28 April 2015

Car Stuff: Random Sighting #37

This week I have another contribution from Just Bud Fox, who finds these vehicles when he's out taking lunchtime walks.

This blue barge is a 1963 Ford Galaxie 500 two-door hardtop. Technically it's considered a 1963-1/2 Galaxie 500 "Sports Hardtop" because this model with a steeply angled roofline and rear window was a midyear introduction. (At the beginning of the '63 model year, the Galaxie 500 hardtop looked like this, and Ford continued to offer it alongside this one for the rest of the model year.)
It was curious for Ford to launch a new body style in the middle of the model year, especially since the more formal roofline with large "blind" side panels from the "regular" Galaxie 500 hardtop had originated with Ford back in 1958, with the introduction of the four-passenger Thunderbird.
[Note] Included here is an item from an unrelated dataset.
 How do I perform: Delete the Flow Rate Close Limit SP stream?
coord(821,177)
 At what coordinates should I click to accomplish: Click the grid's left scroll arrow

By the next year they had already started applying the roofline to the full-size Galaxie, a new model slotted above the long-running Fairlane. (Starting in 1962 the Fairlane name was transferred to Ford's new midsize cars, but by the end of the decade it had been phased out, supplanted by Torino.)
The formal roofline would return for 1965 on the new top-of-the-line LTD, and though Ford continued to offer a full-size two-door hardtop with a sweeping roofline through 1970, by that point the LTD's perceived luxury had become a much bigger selling point than any vague notion of sportiness, which had been shifted to the Mustang and, to a lesser extent, the Torino GT.
The '63 Fords were pretty attractive cars, perhaps not quite as appealing to me as the '63 Chevys, but close. Notice how the designers' 1950s habit of slathering on all sorts of trim bits is still in effect here: the individual letters on the hood and trunk, the little fin things on the edges of the hood, the full-length, bi-level side trim, the vertical doodads on the rear fender, the decorative panel across the rear that echoes the grille pattern, the attempt to make the roof look like a convertible top, etc.

(Back along the wall you can glimpse the Ranchero that I've featured previously, and that oxidized red thing on the right is a Yugo, a notoriously bad import from the 1980s. It's pretty amazing to see that one has survived.)